15.3.2. Discrete error. The example above concerned missing data. But when the data are measured instead with error, the procedure is very similar. Suppose for example that in the example above each house is assigned a probability of a cat being present. Call this probability k_i. When we are sure there is a cat there, k_i = 1. When we are sure there is no cat, k_i = 0. When we think it is a coin flip, k_i = 0.5. These k_i values replace the parameter k in the previous model, becoming the weights for averaging over our uncertainty.

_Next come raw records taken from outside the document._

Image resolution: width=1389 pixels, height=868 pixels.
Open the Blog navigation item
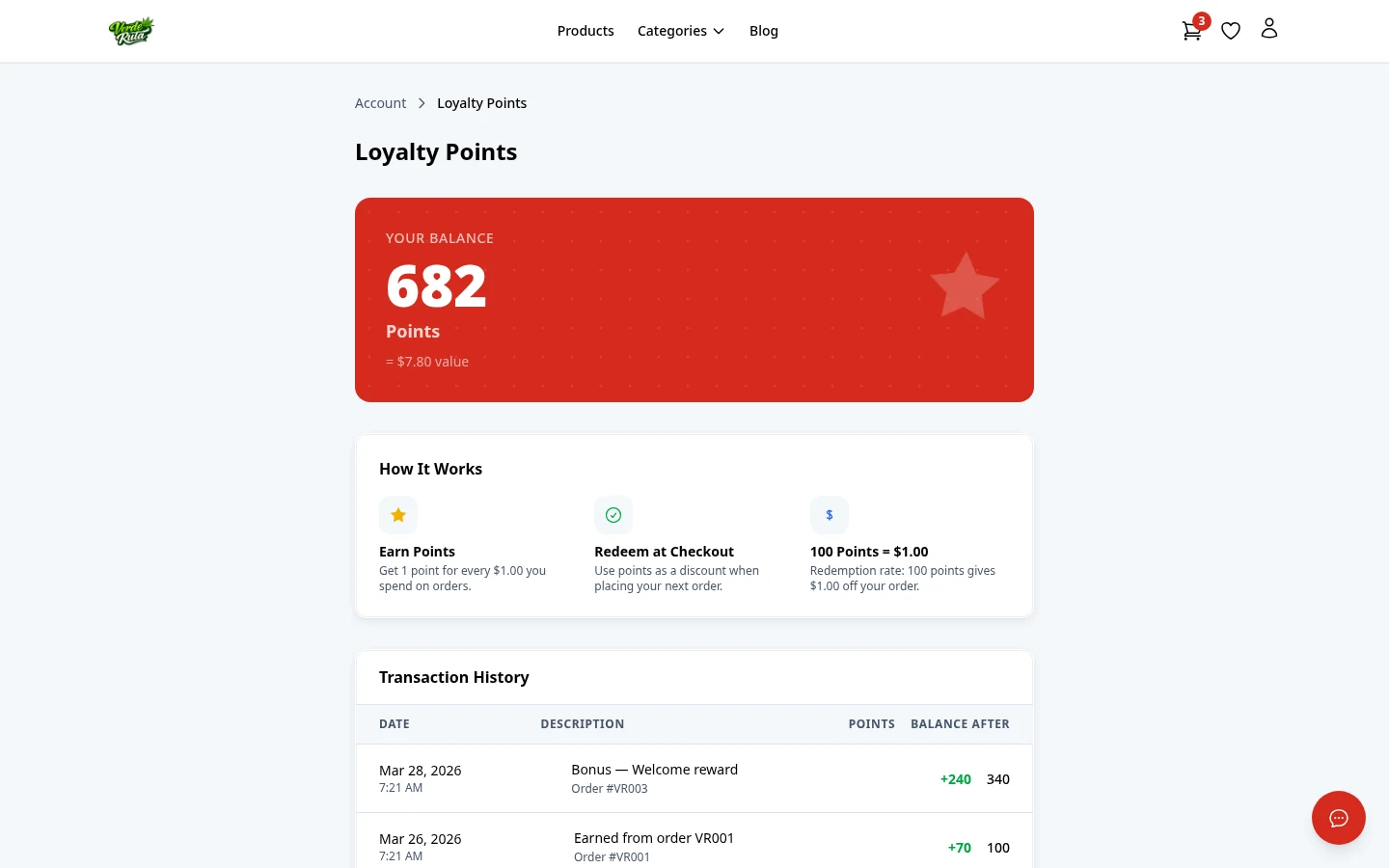pos(764,30)
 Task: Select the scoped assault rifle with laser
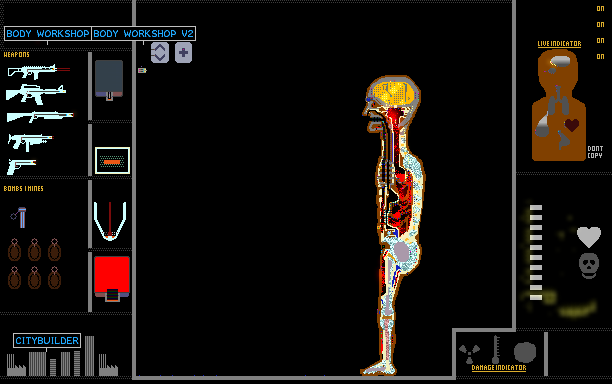pos(38,71)
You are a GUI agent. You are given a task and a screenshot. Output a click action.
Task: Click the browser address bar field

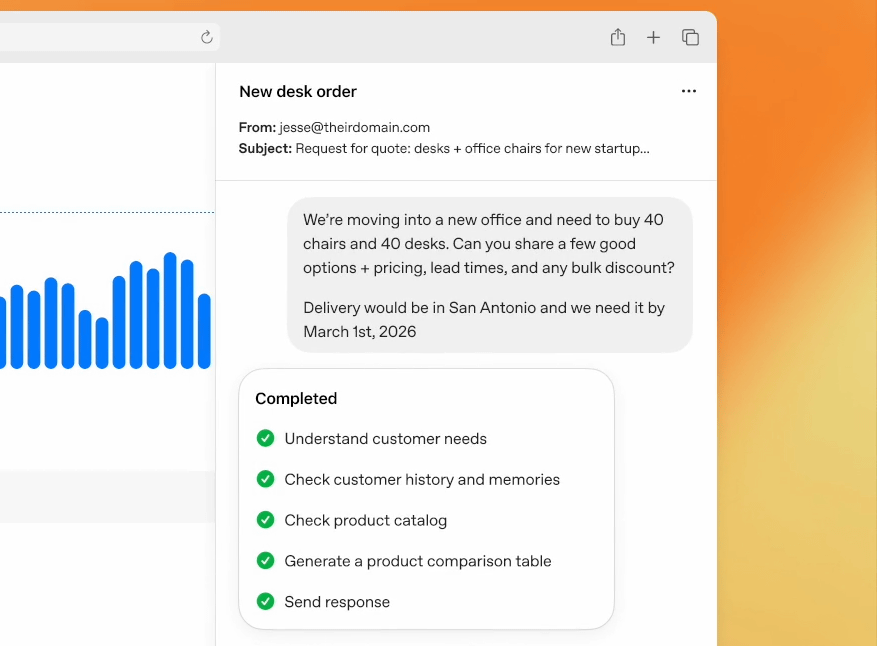point(100,37)
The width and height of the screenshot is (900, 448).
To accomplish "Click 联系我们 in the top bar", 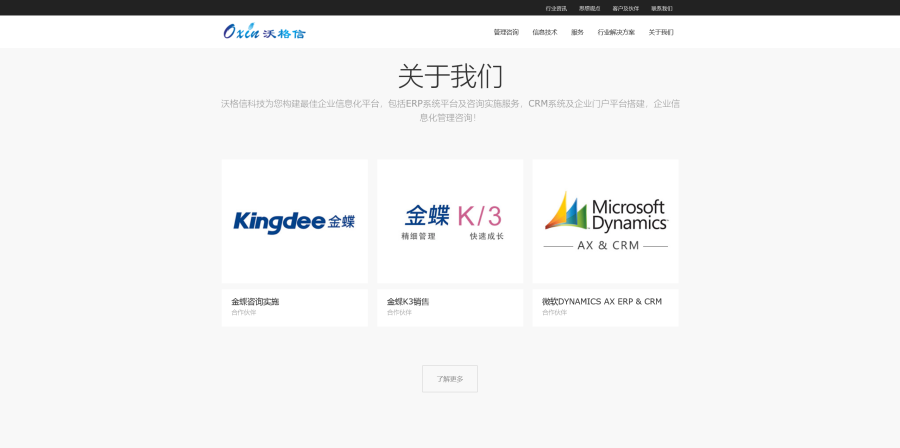I will tap(662, 8).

Adapting to my case, I imagine this becomes:

\begin{align} y_i &\sim Normal(\beta x_i + \alpha_{group_i},\sigma) \\ group_i &\sim categorical(\theta_i) \end{align}

But how to code this is Stan is still unclear to me. I suspect \theta would be provided as data, the group_i \sim categorical(\theta_i) should be part of the model block, but I still bump into the issue of group_i being an integer. It’s unfortunate the book doesn’t provide a Stan code example on this, nor does Kurz’s nice companion web book

Any help with this or other feedback welcome!

You can define local int variables in the model block.

That’s right. You can have randomness in transformed data and generated quantities. If you want randomness elsewhere, it has to be with a parameter.

Not quite the way you present it without doing the multiple imputation suggested by @amynang. We’re working on a new block that would sort of solve this problem the same way as “cut” in BUGS.

Thanks for your input @Bob_Carpenter!

I’ve read a little on cut models in BUGS after reading your post, that sounds interesting indeed.
I’ll check this feature out when it is out in Stan!